Le Parlement a beaucoup de pouvoirs en Iran et l'Assemble des experts jouera un rôle clé en cas de décès d'Ali Khameini. Ces conservateurs radicaux comptent sur le rôle du Conseil des Gardiens, qui a le pouvoir de valider ou non les candidats à ces deux élections. Cette assemblée très conservatrice a souvent invalidé des candidatures trop modérées à son gout dans le passé. Elle vient ainsi de déclarer que le petit-fils de l'Imam Khomeini, personnalité proche des réformateurs, ne pourrait pas se présenter aux élections pour l'Assemblée des Experts car il a manqué un examen qui devait tester les connaissances religieuses des candidats ... De son côté, le camp de Rohani compte profiter du capital politique acquis grâce à cet accord (une très large majorité de la population iranienne soutient cet accord) pour asseoir son pouvoir politique à travers ces élections. En cas de victoire, il aura les mains libres pour lancer les réformes nécessaires pour libéraliser l'économie iranienne. On ne sait pas encore s'il lancera également des réformes plus politiques. Tout dépendra des futurs rapports de force en interne. Dans tous les cas, une bataille féroce s'annonce et le rôle d'Ali Khameini peut être ici décisif. Il ne faut pas toutefois négliger comme le font trop d'observateurs la pression que fait peser la société civile iranienne avide d'ouverture sur le système politique ...

Et a contrario, quel impact les enjeux de politique intérieure ont-ils sur la mise en oeuvre de l'accord ? Le bon avancement du démantèlement est-il lié à la situation politique iranienne ? Pourquoi ? 
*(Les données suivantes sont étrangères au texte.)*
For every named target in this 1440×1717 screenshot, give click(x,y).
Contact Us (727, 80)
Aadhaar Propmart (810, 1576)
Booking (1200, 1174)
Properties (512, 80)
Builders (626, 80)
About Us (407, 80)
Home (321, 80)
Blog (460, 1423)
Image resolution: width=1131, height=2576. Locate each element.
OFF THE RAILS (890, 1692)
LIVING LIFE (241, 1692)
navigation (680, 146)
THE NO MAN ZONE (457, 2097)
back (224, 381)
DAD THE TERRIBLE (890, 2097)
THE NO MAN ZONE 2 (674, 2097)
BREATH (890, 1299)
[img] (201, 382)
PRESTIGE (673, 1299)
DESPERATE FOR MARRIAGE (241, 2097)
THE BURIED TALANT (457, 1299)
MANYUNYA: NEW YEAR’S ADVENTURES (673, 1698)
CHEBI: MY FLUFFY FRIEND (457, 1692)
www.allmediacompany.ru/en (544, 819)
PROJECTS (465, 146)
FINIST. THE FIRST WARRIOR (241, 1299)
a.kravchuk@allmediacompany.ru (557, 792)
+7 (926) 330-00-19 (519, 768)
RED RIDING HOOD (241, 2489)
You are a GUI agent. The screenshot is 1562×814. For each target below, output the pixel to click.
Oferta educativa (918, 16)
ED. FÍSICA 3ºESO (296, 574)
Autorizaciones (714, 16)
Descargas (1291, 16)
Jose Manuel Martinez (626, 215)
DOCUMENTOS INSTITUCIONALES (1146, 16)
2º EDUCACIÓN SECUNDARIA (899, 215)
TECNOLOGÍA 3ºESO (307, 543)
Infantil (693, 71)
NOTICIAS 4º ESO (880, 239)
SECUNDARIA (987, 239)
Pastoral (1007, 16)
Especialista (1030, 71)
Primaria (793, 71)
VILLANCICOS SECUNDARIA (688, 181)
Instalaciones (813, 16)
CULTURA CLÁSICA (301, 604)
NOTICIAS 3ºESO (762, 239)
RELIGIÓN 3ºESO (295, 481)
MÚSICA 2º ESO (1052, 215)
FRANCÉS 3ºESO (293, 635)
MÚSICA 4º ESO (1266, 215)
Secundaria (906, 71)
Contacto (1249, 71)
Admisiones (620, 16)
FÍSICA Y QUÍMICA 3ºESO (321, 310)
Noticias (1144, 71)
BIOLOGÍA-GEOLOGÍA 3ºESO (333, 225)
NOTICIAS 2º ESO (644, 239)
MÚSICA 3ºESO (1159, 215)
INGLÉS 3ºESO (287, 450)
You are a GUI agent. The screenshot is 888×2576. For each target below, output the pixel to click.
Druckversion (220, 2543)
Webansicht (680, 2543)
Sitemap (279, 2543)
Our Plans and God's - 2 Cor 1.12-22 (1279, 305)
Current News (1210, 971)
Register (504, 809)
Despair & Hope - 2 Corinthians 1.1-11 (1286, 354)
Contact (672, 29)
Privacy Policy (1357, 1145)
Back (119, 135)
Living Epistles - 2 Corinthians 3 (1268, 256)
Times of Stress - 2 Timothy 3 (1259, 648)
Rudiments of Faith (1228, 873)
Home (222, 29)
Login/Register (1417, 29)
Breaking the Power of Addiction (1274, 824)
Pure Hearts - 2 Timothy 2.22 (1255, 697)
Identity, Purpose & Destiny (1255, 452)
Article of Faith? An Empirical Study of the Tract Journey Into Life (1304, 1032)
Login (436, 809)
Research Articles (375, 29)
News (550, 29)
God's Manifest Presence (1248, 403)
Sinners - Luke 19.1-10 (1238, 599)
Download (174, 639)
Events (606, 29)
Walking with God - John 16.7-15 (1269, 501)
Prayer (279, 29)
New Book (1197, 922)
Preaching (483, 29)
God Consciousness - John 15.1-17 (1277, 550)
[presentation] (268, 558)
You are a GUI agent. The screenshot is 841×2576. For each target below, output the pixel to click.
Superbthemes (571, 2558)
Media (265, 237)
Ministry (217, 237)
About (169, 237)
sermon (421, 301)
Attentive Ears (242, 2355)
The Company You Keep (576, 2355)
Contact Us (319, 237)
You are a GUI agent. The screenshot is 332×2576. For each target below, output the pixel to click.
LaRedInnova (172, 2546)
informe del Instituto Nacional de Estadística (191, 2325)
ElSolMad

En dépit de leur opposition à cet accord, ces conservateurs radicaux ne peuvent pas faire grand chose pour gêner son application. En effet, le Guide Ali Khameini a, depuis le début validé cet accord. le Guide a donc également intérêt à ce que cet accord soit appliqué. Il ne faut pas oublier que les décisions en matière de politique étrangère en Iran résultent d'un long processus de négociation entre les différents groupes. Ali Khameini a écouté tous les points de vue et a considéré, pour des raisons économiques (obtenir la fin des sanctions), stratégiques - mettre fin à l'isolement de l'Iran alors que l'Etat Islamique devenait une menace stratégique - et politiques - légitimer le régime en validant la politique d'ouverture de Rohani, il fallait négocier, notamment avec les Etats-Unis. le Guide a également tout intérêt à ce que cet accord soit appliqué.

Par contre, les plus radicaux font tout ce qu'ils peuvent pour s'opposer à la politique étrangère de normalisation de Rohani. Ils ont provoqué l'arrestation de plusieurs irano-américains. On peut également penser que les groupes les plus radicaux sont derrière l'attaque de l'ambassade de l'Arabie Saoudite à Téhéran et de son consulat à Mashad. Ils se moquent de ce qu'ils appellent "la politique du sourire" de Rohani et Zarif et estiment que du fait de cette politique, l'Iran n'est plus respecté. Ils n'arrêtent pas également de critiquer la politique économique de Rohani en arguant du fait que contrairement aux promesses du Président la situation économique s'est dégradée depuis la signature de l'accord (avec une croissance sans doute négative actuellement) ... oubliant de préciser que les sanctions n'ont pas été levées.